In Fig. 6 are reported the force–displacement curves of the numerical results together with the experimental data. The first observation is that the numerical results computed on the as-designed geometry deliver strongly different values from the numerical results obtained on the as-built geometry and by means of experiments. The deviation between as-designed results and experimental values occurs already in the elastic regime, clearly showing a non-negligible influence of the as-built geometry on the accuracy of the numerical simulation. This observation is in line with what reported in the literature (Ref 15, 16). Moreover, as-built geometry leads to numerical results closer to experimental values compared to the results obtained using the as-designed geometry in both elastic and plastic regimes and with a small influence of the chosen mesh tolerance. Such a small difference among results of different discretizations highlights the negligible influence of extremely small features on the overall mechanical behavior of the lattice structures, which is instead mainly affected by the macroscopic deviation occurring between the as-design and the as-built geometry correctly captured by all the chosen mesh tolerances. However, as-built results present a non-negligible error with respect to experimental measurements in the plastic region (approximately 21% relative error at 1 mm displacement). In particular, we observe that the experimental curve starts yielding at lower values compared to the simulated as-built geometry curve.
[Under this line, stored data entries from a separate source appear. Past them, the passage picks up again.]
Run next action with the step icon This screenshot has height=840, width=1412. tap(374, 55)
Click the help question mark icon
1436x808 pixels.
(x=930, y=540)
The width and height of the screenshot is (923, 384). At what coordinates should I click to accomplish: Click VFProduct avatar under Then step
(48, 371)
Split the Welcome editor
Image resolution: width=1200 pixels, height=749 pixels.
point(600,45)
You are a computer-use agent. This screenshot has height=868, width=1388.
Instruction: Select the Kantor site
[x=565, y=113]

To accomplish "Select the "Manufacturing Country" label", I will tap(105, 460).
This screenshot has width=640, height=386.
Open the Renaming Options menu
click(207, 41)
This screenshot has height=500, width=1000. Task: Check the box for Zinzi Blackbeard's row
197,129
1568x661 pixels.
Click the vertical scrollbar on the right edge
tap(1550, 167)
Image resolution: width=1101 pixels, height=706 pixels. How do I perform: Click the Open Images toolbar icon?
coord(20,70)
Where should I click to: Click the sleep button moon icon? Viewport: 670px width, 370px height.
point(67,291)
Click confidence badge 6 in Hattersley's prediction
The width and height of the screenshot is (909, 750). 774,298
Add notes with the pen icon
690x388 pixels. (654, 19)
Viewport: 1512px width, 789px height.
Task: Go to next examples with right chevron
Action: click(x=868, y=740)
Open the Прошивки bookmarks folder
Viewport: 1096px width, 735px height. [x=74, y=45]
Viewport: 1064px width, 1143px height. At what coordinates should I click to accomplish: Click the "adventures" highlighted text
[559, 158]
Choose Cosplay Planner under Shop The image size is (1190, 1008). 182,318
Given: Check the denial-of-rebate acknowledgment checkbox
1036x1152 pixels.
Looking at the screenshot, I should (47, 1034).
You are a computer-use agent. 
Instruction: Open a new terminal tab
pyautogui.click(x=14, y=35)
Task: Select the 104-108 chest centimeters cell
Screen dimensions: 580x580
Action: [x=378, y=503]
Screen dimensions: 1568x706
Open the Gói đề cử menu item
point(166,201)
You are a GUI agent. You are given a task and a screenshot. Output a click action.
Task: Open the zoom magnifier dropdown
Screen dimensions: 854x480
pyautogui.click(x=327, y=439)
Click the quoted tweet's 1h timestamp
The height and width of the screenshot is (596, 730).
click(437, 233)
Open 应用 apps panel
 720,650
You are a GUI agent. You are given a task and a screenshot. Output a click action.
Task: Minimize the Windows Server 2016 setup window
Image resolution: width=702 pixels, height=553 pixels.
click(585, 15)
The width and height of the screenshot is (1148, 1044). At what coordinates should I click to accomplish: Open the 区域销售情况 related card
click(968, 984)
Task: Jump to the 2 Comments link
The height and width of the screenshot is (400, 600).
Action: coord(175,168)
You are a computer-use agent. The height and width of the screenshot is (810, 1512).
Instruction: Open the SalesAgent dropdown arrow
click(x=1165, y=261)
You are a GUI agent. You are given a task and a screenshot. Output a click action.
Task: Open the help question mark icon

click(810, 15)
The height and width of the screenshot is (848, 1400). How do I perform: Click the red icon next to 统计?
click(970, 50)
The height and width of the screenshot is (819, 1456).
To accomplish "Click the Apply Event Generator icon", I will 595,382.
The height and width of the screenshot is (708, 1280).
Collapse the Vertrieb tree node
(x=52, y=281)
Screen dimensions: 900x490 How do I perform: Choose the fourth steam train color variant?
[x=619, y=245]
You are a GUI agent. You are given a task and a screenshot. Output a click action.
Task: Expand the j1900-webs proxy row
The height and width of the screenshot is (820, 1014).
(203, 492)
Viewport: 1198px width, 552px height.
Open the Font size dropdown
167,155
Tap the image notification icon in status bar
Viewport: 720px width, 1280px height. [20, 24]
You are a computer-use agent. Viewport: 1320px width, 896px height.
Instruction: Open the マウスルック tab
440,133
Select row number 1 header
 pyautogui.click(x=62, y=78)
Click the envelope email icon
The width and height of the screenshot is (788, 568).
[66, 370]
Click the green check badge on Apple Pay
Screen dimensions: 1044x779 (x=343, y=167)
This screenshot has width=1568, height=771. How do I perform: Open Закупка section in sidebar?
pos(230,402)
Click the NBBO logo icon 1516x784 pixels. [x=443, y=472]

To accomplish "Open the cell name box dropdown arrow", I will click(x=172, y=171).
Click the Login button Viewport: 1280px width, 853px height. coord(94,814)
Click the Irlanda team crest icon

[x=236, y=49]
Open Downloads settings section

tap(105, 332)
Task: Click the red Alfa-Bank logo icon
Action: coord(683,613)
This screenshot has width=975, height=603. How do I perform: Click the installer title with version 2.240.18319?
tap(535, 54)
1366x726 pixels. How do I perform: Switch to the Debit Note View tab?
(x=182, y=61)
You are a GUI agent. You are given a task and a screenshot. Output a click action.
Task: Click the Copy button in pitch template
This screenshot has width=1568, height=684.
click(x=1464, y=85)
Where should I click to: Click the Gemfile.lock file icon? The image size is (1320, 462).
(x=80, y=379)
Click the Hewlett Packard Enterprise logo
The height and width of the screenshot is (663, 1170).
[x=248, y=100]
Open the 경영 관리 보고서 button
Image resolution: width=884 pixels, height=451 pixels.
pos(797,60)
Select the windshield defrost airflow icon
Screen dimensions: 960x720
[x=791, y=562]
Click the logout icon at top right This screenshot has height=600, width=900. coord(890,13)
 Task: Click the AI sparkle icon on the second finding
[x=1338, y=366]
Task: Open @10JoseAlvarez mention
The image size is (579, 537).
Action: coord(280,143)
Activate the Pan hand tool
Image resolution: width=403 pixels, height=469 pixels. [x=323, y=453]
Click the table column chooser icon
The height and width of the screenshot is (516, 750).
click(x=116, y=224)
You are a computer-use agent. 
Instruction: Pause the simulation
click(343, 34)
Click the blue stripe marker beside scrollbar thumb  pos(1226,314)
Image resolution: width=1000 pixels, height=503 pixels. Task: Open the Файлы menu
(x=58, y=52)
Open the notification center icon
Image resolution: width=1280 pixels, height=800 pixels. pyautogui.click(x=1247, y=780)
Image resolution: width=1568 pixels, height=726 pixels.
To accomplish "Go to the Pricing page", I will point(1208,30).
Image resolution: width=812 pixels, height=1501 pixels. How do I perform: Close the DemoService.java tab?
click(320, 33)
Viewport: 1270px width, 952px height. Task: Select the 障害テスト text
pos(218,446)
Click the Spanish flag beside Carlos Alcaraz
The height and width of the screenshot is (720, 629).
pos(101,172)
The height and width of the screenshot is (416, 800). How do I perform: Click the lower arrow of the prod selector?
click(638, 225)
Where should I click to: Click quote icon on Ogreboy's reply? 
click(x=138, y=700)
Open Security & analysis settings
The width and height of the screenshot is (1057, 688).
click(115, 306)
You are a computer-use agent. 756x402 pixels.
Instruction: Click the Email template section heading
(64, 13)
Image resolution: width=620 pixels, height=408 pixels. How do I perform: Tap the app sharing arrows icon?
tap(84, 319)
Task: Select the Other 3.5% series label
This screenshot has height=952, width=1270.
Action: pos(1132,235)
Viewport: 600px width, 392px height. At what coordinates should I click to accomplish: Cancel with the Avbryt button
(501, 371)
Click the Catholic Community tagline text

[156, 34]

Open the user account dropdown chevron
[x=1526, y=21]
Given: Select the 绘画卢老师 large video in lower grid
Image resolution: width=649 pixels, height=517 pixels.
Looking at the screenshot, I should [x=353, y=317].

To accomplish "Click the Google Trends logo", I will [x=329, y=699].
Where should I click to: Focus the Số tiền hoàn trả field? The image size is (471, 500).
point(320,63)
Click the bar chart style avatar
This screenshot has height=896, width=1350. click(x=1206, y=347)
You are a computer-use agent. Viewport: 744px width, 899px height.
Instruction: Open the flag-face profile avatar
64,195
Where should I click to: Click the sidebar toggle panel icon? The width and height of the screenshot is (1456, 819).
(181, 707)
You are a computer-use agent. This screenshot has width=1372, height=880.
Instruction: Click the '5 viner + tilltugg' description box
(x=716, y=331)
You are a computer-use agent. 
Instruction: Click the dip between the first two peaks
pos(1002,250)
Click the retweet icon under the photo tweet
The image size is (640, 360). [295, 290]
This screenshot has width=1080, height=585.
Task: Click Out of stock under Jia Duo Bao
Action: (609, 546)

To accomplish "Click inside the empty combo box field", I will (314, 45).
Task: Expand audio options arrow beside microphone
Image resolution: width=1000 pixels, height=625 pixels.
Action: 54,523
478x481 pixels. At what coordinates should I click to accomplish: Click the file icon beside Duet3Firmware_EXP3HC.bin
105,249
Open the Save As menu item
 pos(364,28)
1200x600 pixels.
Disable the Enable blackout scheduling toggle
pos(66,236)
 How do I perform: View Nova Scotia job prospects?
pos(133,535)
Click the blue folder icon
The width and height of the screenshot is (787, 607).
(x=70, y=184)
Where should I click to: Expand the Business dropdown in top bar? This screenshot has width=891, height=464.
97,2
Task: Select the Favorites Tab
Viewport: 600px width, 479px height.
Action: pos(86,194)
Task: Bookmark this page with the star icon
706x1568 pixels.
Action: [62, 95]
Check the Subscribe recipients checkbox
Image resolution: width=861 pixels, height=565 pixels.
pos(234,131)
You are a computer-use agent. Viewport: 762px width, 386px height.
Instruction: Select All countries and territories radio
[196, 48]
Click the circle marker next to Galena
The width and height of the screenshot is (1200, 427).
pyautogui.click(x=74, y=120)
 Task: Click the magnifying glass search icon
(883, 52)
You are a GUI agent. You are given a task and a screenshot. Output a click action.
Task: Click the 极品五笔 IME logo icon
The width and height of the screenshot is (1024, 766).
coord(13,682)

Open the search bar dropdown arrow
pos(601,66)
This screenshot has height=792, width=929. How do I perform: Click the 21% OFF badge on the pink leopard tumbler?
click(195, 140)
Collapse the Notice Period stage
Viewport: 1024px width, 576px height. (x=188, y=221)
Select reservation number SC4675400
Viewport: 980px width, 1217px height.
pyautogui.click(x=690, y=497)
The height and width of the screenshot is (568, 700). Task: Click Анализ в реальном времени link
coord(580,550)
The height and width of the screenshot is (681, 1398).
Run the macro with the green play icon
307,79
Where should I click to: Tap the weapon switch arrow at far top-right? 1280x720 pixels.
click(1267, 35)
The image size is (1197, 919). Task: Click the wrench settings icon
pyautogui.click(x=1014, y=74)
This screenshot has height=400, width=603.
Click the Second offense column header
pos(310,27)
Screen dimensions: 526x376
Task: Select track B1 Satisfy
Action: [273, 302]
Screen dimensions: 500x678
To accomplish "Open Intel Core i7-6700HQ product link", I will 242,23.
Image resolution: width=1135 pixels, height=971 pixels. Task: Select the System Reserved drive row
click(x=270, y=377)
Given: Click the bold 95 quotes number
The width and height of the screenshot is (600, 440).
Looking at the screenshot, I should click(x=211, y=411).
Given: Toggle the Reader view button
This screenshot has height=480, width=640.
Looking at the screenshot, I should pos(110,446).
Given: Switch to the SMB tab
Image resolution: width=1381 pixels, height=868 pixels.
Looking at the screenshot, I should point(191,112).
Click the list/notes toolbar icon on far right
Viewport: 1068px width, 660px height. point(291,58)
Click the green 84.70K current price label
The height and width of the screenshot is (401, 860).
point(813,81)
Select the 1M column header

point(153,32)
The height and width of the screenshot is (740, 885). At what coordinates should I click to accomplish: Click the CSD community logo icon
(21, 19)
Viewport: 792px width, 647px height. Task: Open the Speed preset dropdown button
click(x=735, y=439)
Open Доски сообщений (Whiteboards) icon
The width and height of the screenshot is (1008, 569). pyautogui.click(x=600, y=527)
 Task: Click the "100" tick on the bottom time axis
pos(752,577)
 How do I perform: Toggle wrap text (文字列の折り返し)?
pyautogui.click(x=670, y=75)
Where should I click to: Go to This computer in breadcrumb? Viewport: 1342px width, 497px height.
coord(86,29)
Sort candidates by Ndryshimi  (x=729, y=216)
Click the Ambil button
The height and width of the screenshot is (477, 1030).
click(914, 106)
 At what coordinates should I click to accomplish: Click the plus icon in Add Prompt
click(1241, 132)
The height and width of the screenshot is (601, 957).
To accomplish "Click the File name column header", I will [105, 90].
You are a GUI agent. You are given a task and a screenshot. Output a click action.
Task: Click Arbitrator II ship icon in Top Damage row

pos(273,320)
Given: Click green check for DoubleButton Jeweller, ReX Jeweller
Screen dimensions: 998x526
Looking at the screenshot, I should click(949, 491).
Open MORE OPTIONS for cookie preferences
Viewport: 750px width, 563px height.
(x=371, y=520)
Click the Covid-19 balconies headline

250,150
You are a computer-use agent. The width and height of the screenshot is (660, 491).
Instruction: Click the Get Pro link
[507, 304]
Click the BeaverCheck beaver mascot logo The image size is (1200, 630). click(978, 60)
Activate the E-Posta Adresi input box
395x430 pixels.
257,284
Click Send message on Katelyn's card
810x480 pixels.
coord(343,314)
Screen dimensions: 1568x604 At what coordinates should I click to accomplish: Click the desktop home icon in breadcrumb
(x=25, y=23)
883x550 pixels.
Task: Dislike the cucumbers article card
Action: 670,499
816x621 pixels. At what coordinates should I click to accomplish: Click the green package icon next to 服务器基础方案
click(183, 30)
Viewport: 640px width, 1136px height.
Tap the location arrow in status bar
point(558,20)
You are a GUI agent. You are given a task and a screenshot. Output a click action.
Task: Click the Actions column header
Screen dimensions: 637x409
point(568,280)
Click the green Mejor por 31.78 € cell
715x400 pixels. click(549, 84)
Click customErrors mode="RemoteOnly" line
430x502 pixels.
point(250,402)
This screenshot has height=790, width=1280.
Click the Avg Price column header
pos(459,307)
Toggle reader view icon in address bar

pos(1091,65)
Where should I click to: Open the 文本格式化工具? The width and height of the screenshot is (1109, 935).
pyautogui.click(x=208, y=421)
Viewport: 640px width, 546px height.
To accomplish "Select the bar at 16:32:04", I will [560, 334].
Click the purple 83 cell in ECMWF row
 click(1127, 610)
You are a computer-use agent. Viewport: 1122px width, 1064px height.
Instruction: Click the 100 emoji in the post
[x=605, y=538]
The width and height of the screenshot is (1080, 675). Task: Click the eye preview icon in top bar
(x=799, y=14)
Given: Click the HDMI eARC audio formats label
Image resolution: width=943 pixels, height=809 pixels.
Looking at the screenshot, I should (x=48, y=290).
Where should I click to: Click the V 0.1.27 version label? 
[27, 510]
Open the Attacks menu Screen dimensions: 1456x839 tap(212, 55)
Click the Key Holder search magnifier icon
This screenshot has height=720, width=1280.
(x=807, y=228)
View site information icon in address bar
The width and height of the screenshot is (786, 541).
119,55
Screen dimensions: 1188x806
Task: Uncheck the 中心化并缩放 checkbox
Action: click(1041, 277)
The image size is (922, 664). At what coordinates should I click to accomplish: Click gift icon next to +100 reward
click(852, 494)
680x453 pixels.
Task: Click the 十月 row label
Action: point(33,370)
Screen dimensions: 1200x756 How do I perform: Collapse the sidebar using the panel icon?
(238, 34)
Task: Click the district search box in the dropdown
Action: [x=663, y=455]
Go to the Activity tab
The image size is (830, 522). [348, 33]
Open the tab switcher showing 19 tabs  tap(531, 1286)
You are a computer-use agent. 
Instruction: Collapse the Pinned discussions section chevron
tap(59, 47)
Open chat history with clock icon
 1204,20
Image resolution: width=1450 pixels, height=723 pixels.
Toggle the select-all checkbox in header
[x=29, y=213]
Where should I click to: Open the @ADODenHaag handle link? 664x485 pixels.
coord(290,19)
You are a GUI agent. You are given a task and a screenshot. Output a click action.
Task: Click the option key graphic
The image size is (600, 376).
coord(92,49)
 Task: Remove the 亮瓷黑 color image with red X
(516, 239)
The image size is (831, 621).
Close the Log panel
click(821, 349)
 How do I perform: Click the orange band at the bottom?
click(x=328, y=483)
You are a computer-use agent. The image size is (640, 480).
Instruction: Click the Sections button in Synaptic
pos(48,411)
From the µ-CT images analysis conducted in Section 4.1, we have observed two kinds of pores: large pores on the surface which are generally correctly captured by the mesh, and small internal pores which are instead neglected in the numerical analysis where we adopt a homogeneous material model with constant properties. Therefore, we can reasonably guess that these small pores—due to partial remelting of the material—contribute to lower the value of the force–displacement curve as we observe from experiments, but more results are needed to confirm such an observation.

Fig. 6.
figure 6

Force–displacement curves from the uniaxial tensile test. Experimental curve is plot together with the numerical curves obtained from both as-designed geometry and as-built geometry with different mesh tolerances. We can observe that both numerical curves present a non-negligible deviation from the experimental curve, but the numerical curves using as-built geometry better approximate the experimental results compared to the numerical as-designed curve

Conclusions

In the present work, by means of SLM technology we design and produce two octet-truss lattice tensile specimens. Uniaxial tensile tests are conducted on the lattice specimens both experimentally and numerically. The numerical simulations are performed adopting the bulk elastoplastic material properties and using two different geometries: the as-built geometry obtained from µ-CT data images and the as-designed geometry from the 3D CAD model. It is observed that FEA using the as-designed geometry fails to replicate experimental data, whereas numerical results based on as-built geometry are closer to the experimental measurements. Nevertheless, a still not negligible error occurs between as-built numerical and experimental results, possibly due to the non-homogeneous material distribution within lattice trusses that we can observe from µ-CT images. The further outlook of the present work aims at investigating more in detail the origin of this discrepancy among FEA based on the as-built geometry and experimental data.